The argument is more convincing because Hitchens bakes his dish using only the low-hanging facts. He defends the Clintons against the fruiter stuff that was always a long reach made by more excitable critics. Yet that does mean that the sticky parts of the resulting pudding feel even sticker.

The Lewinski scandal remains one of the few windows looking into the Clinton world and quite the insalubrious view it granted. The only verifiable fact we really know of what happened in the White House between the President and his love-struck intern was that presidential residue was left on a blue dress. How that residue transferred from president to dress remains a matter of conjecture or involves, as Clinton’s testimony with Independent Council Ken Starr made clear, some grubby arguments about what constitutes ‘sexual relations’.

Clinton was ultimately found not guilty on the charges of perjury and obstruction of justice but it was a notional victory. Clinton had been proven to lie. The only thing saving his reputation was some peculiar sympathy stemming, perhaps, from the deep partisanship that the American political system encourages and a partisanship that still guides much of the media. The website, Mother Jones, recently published a guide to ‘Every Hillary Clinton Conspiracy Theory (So Far)’. The purpose of the article was to highlight the ridiculous world of conspiracy and that it did quite well. Many conspiracies are ridiculous but especially when only the most outlandish are chosen. The article did not raise the well documented objection that the Clintons, once in the White House, were more interested in the business of garnering donations, with many rich donors spending nights at the White House.
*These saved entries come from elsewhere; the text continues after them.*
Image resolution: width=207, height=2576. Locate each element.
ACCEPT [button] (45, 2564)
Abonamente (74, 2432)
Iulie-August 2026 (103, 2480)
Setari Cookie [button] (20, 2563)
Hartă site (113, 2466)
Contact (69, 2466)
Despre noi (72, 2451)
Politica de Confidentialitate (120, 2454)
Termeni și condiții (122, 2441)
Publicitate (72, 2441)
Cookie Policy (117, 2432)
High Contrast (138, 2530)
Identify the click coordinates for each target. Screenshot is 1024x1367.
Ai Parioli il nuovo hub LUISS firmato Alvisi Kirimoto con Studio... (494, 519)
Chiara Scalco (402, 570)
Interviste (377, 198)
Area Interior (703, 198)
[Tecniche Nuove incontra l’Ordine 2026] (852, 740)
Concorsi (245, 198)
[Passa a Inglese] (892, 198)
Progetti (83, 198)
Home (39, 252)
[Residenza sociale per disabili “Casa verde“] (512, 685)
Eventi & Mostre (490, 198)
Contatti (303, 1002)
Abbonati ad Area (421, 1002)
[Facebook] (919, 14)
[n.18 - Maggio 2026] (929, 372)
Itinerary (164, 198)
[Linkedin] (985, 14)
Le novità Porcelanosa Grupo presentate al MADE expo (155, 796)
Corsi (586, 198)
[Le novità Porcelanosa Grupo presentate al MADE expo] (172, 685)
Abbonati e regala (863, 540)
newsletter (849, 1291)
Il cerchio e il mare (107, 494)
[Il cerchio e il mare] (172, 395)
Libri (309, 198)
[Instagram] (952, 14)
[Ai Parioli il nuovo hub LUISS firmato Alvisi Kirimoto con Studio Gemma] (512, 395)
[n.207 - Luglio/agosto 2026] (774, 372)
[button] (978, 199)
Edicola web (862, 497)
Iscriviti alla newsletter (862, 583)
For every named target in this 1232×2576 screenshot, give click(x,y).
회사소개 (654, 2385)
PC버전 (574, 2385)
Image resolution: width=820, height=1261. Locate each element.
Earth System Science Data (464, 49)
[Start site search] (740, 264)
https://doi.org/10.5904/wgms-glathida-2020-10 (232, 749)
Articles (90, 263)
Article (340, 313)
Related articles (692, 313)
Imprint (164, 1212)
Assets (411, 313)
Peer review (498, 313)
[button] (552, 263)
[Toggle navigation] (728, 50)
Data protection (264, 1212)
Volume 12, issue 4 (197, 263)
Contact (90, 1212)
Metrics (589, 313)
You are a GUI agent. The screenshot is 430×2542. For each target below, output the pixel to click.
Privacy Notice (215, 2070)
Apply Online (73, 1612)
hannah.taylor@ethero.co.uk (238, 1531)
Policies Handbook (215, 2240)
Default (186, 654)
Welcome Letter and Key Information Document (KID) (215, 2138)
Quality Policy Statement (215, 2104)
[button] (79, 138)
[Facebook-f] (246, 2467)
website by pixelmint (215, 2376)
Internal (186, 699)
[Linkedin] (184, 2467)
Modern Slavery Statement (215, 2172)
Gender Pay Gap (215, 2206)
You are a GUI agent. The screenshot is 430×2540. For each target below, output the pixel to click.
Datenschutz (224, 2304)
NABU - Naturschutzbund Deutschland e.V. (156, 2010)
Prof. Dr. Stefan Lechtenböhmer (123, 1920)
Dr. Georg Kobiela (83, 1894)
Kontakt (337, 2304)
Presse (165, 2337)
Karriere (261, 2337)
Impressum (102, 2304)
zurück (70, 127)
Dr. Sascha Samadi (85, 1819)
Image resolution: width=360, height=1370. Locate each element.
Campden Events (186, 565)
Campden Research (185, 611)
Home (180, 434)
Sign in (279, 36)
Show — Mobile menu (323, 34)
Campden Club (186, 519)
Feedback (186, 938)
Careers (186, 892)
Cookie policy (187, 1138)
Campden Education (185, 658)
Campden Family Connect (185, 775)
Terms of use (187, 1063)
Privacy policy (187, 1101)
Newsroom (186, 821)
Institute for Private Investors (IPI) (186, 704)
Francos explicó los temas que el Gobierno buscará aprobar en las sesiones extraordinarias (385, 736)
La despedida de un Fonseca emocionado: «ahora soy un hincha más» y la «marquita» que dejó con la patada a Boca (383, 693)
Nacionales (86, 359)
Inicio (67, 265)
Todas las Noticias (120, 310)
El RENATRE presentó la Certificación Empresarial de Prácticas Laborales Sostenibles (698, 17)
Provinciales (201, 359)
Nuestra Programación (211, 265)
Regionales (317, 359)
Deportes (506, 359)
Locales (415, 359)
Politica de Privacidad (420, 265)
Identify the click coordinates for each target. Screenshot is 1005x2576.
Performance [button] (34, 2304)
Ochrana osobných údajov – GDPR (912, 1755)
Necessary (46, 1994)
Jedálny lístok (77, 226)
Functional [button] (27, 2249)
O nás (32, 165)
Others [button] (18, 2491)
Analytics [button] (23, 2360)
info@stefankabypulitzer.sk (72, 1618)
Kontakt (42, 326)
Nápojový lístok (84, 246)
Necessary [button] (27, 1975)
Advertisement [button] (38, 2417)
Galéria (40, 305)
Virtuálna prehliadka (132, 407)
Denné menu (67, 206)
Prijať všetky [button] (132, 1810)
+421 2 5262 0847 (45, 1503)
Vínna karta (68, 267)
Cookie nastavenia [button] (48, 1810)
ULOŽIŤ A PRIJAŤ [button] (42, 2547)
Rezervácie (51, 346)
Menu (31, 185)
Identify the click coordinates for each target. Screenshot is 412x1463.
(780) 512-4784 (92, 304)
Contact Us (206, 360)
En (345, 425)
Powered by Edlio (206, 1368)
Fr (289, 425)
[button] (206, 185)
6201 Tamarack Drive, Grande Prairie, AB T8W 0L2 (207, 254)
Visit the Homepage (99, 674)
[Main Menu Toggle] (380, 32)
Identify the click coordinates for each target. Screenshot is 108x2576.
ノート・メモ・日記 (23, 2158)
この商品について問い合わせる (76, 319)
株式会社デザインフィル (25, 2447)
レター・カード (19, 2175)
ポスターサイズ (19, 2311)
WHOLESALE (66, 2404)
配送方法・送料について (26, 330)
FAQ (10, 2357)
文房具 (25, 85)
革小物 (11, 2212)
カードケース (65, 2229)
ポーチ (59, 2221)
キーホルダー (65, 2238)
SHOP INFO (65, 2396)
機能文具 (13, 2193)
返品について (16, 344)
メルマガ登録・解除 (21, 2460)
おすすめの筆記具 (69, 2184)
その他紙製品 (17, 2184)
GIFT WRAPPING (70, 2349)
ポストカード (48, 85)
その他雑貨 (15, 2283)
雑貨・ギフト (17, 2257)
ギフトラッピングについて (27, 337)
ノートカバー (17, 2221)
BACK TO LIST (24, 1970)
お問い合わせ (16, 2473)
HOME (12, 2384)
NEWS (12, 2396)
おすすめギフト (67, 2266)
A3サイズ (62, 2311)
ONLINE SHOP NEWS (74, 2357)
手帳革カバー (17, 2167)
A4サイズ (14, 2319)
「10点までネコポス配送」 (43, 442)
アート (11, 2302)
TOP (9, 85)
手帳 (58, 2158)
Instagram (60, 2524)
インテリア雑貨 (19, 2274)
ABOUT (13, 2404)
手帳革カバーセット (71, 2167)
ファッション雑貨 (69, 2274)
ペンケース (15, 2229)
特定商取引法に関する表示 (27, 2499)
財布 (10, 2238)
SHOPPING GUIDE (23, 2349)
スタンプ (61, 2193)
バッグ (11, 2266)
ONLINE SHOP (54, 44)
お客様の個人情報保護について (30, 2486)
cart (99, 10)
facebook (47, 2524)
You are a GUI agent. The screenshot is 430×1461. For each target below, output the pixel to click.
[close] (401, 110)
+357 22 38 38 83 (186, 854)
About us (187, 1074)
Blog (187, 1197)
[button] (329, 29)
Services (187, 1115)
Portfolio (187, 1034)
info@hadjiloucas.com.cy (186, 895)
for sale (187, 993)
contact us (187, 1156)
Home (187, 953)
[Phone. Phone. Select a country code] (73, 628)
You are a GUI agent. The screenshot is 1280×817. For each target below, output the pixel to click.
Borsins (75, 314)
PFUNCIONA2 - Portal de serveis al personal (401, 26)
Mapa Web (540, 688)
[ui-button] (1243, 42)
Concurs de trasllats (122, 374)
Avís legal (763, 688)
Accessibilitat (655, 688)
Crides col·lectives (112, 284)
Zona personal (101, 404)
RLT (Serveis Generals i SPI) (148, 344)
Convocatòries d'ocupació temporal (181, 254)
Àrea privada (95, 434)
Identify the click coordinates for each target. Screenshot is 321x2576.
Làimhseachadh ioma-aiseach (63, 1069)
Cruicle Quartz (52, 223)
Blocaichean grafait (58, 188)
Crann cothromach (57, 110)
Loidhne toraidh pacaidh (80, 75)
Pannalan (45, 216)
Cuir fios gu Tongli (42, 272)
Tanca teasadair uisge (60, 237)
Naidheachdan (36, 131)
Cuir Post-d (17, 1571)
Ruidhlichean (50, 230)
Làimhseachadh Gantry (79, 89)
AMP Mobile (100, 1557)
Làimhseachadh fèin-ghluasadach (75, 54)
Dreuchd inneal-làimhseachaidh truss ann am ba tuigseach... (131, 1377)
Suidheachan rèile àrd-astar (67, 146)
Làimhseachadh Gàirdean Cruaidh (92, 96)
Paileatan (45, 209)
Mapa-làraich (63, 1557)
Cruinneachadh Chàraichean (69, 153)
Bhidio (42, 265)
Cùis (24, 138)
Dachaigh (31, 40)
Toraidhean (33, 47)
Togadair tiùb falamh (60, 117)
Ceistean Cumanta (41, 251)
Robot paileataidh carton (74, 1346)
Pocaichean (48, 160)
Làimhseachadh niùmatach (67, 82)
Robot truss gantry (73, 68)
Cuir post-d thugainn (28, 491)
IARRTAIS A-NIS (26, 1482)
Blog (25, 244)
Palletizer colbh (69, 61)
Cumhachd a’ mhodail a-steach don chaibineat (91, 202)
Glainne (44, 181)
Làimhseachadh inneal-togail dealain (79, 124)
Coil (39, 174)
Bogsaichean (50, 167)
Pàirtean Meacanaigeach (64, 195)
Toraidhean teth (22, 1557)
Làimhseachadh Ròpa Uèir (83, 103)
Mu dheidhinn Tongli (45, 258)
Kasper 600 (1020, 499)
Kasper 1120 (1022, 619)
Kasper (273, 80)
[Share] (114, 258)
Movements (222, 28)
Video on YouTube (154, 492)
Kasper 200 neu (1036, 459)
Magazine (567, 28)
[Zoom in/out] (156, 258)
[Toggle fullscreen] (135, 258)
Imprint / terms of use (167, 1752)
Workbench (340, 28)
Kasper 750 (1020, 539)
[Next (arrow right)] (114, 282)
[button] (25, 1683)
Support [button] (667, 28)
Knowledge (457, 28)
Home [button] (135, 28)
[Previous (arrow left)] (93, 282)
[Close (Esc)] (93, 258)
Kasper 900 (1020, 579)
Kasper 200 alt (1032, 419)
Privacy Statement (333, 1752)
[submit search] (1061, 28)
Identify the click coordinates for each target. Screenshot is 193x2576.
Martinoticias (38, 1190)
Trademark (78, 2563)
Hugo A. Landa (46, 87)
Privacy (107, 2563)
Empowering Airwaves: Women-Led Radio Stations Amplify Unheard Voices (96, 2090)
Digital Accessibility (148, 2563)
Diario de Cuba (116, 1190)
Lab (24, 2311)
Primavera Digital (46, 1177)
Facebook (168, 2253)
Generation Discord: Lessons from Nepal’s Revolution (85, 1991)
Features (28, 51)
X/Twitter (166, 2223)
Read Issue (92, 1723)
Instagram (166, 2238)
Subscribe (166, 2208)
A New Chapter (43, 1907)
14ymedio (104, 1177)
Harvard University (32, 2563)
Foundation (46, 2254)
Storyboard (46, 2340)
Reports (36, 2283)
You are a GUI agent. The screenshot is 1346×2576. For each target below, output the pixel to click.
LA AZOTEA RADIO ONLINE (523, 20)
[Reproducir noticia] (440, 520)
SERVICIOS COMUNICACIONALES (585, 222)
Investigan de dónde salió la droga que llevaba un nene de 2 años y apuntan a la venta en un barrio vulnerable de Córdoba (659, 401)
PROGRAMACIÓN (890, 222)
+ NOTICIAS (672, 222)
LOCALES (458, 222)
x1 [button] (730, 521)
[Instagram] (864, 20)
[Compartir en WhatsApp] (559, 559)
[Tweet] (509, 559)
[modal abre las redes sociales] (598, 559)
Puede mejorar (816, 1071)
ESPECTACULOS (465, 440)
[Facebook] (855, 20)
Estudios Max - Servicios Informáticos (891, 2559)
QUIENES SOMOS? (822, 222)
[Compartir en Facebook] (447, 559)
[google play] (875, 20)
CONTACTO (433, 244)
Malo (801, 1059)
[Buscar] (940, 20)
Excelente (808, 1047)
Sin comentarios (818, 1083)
Hitchens called it the ‘franchising of the Lincoln Bedroom [which] gave way ultimately to the selling of the Oval Office itself’. This is one context for Bernie Sanders’ accusations that Hillary is in the pocket of Wall Street. Also notably absent is the name of notorious paedophile Jeffrey Epstein. Court documents have revealed that, when arrested, Epstein had Bill Clinton’s private numbers and that the former president had repeatedly flown on Epstein’s plane (sometimes described as the ‘Lolita Express’). It again hints at something worse than shabby and tawdry. More shameful, perhaps because Epstein served only 13 months for a single charge of ‘soliciting prostitution from girls as young as 14’. Try as once sincerely might, it becomes difficult to overlook the evidence pointing to the very evident lack of transparency in high Clintonian circles.

Outside the Right where books such as Roger Stone’s The Clintons War Against Women overstate their case, Bill Clinton has managed to endure as a political figure. His is a peculiar appeal, testament perhaps to the lack of actionable evidence, some quality of the man, or, most likely, a combination of the two. Sympathy towards Clinton has also been driven, to some degree, by the public’s lack of affection for Hillary who, as Hitchens astutely observed:

has the most unappetizing combination of qualities to be met in many days’ march: she is a tyrant and a bully when she can dare to be, and an ingratiating populist when that will serve. […] [She] can in a close contest keep up with her husband for mendacity. Like him, she is not just a liar but a lie; a phoney construct of shreds and patches and hysterical, self-pitying, demagogic improvisations.

Judgements, opinions, perceptions and the muddled rest are all very different, of course, to facts. If we accept, at the very least, the DNA evidence condemning President Clinton, then we begin with some basis of reality. It’s where we go from there that is the problem. Both Left and Right clamour for salacious material but where do we draw the line? ‘The trouble,’ said David Corn in 1996,’ is that too often it prompts a critical reader to ask, Is this stuff for real? Are they that corrupt?’

We are still no closer to be able to answer that question which is really the unspoken issue of this election. Only Richard Nixon, in recent political history, evokes as many doubts as Bill Clinton and, as Clinton looks to have a clear sight of becoming the nation’s First Husband, it is testament to the partisan nature of the contest and how misinformation muddies the water so thoroughly that truths about the two men become indistinguishable from lies.